The interleukin-1-receptor-associated kinase 3 (IRAK3) is known in mammals as a negative feedback regulator of NF-kappa B-mediated innate-immune mechanisms. Our RNA-seq experiments revealed a prototypic 1920-nt sequence encoding irak3 from rainbow trout (Oncorhynchus mykiss), as well as 20 variants that vary in length and nucleotide composition. Based on the DNA-sequence information from two closely related irak3 genes from rainbow trout and an irak3-sequence fragment from Atlantic salmon retrieved from public databases, we elucidated the underlying genetic causes for this striking irak3 diversity.
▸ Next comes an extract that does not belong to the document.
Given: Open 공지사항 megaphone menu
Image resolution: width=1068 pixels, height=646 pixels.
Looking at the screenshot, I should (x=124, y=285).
Infecting rainbow trout with a lethal dose of Aeromonas salmonicida enhanced the expression of all variants in the liver, head kidney, and peripheral blood leucocytes. We analyzed the functional impact of the full-length factor and selected structural variants by overexpressing them in mammalian HEK-293 cells. The full-length factor enhanced the basal activity of NF-kappa B, but did not dampen the TLR2-signaling-induced levels of NF-kappa B activation. Increasing the basal NF-kappa B-activity through Irak3 apparently does not involve its C-terminal domain. However, more severely truncated factors had only a minor impact on the activity of NF-kappa B. The TLR2-mediated stimulation did not alter the spatial distribution of Irak3 inside the cells. In salmonid CHSE-214 cells, we observed that the Irak3-splice variant that prominently expresses the C-terminal domain significantly quenched the stimulation-dependent production of interleukin-1 beta and interleukin-8, but not the production of other immune regulators. We conclude that the different gene and splice variants of Irak3 from trout play distinct roles in the activation of immune-regulatory mechanisms.